## Extracted text:
* * *

On 2004-07-10 19:35:58 +0100 Josh Triplett <josh.trip@verizon.net> wrote:

Agreed. Unfortunately, I couldn't think of anything in the DFSG that I
could point to which would directly cover the right to make private
modifications. [...]

Personally, I'm not sure that is as much of a problem as the requirement to distribute unpublished mods to a central authority on request. I'd be interested to know whether this aspect of the tests is grounded in the DFSG, and see that information added to the FAQ.

It can be argued that 6c requires the developer to pay something on demand from the original developer (DFSG 1) or is discrimination against a significant group (DFSG 5) and the task of political opposition (DFSG 6), although some don't think that's convincing.

Given that this issue seems to be one of the most common
Freeness issues that isn't covered in the DFSG, at some point it should
be added as an additional Guideline.

Maybe. Where did these tests originate? There's no reference in the FAQ.

[...] valid copy of the QPL 1.0, given that there was no indication in
that file that the license had been modified from the original. I will
correct this in a second draft.

I'm sure that this has been covered, but does this modified QPL infringe any copyrights or trademarks by being called QPL? Rather a nasty hack perhaps, but libcwd really shouldn't be in main yet, if so.

Also, I do plan to help with the libcwd case, but I wanted to summarize
the QPL first, because the author seems to really want something more
official than mailing list discussions to tell him that the QPL is
non-free.  I thought a license summary on
http://www.debian.org/legal/licenses might help in that regard.

* * *

## Data shown:
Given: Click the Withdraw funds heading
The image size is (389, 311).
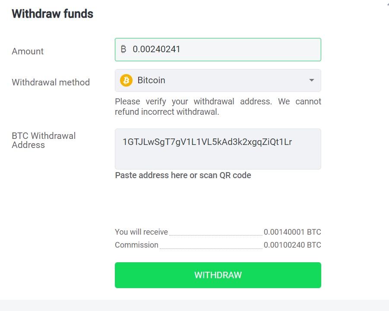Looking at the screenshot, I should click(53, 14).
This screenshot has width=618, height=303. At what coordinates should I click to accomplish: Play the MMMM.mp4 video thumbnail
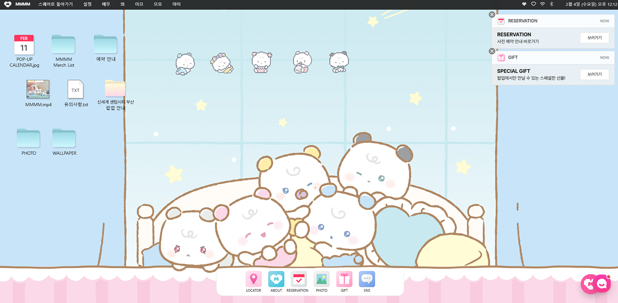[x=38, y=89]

* * *

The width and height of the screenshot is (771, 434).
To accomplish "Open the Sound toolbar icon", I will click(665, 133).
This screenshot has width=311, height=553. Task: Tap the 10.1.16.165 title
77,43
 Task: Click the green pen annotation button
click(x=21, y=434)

* * *

## Objectives:
(1) Which web address does the mailing-list excerpt name as a place where a license summary might help?
(2) In the mailing-list excerpt, substitute "forum posts" for "mailing list discussions" in the passage that opens with the words containing "Also, I do plan" and closes with "in that regard.", and give that passage.
The material above is independent of the mailing-list excerpt.

## List of solutions:
(1) http://www.debian.org/legal/licenses

(2)
Also, I do plan to help with the libcwd case, but I wanted to summarize
the QPL first, because the author seems to really want something more
official than forum posts to tell him that the QPL is
non-free.  I thought a license summary on
http://www.debian.org/legal/licenses might help in that regard.